YOUR ASSIGNMENT: Your result should be the lines holding the word "height", copied from the entries below.

PROVIDED MATERIAL:
____________
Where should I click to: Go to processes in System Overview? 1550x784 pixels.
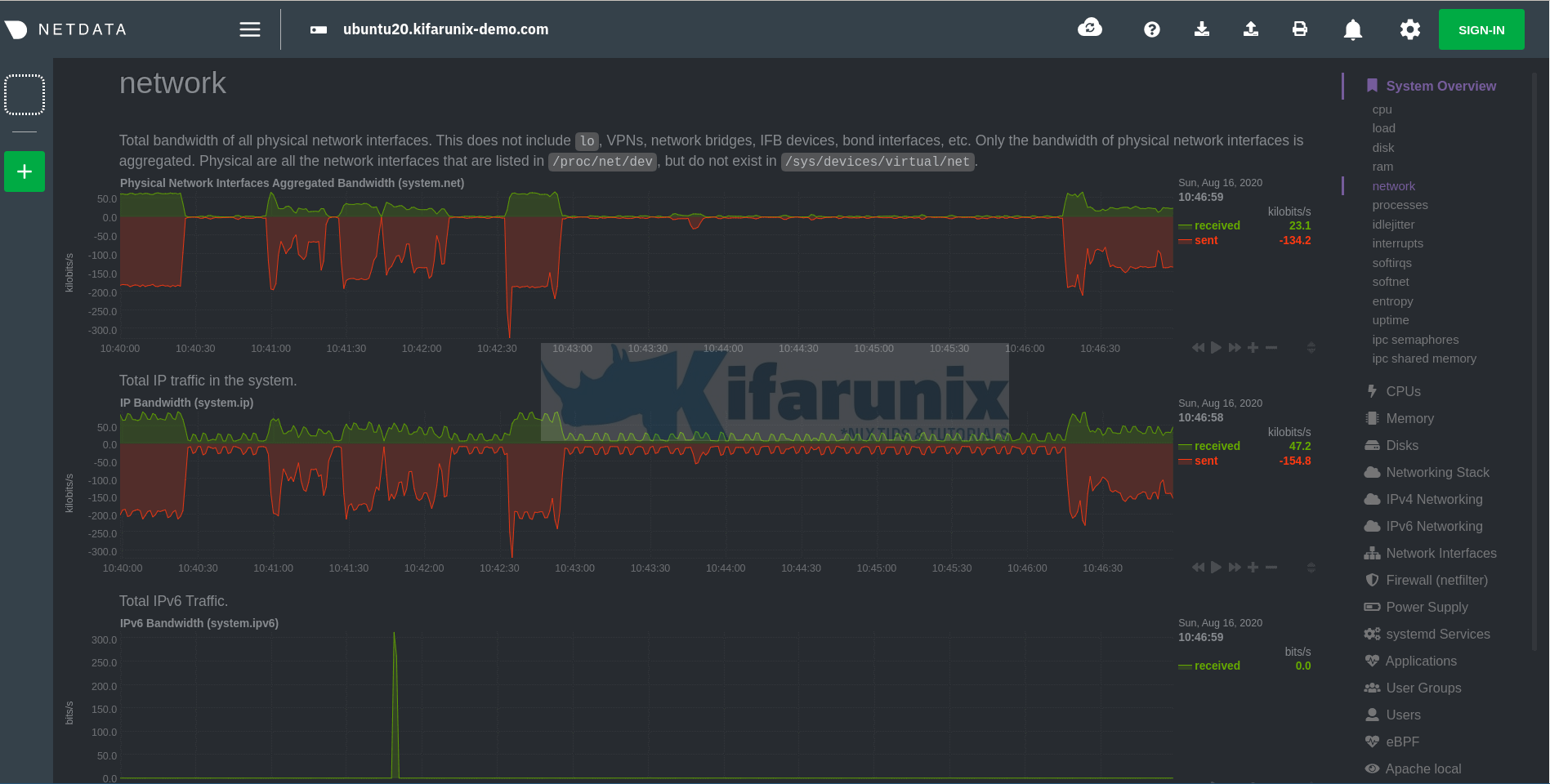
____________
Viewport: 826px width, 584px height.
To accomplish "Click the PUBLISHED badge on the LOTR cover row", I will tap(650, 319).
____________
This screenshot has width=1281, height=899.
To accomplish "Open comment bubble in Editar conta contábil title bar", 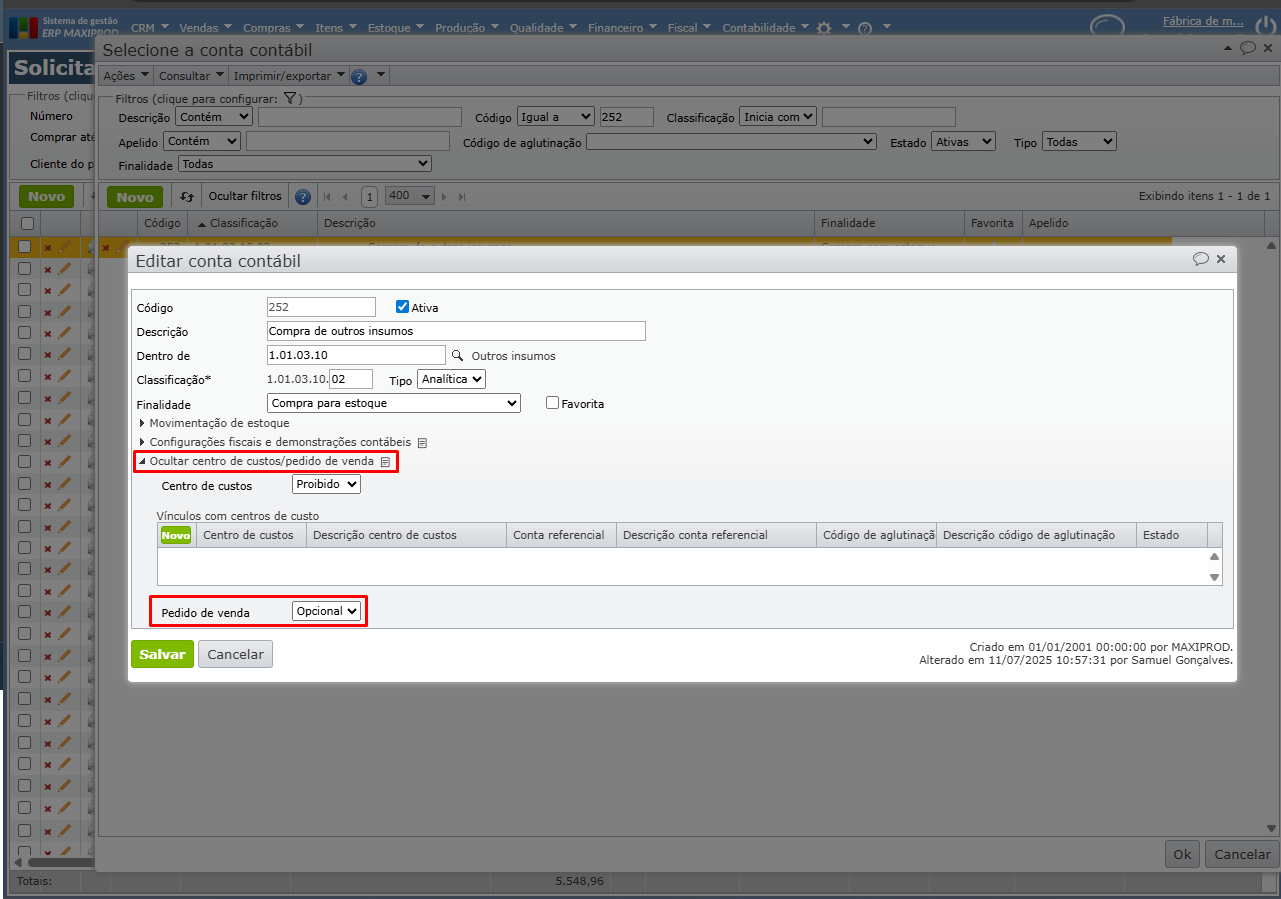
____________
SOLVED PROBLEM:
Viewport: 826px width, 584px height.
This screenshot has width=1281, height=899.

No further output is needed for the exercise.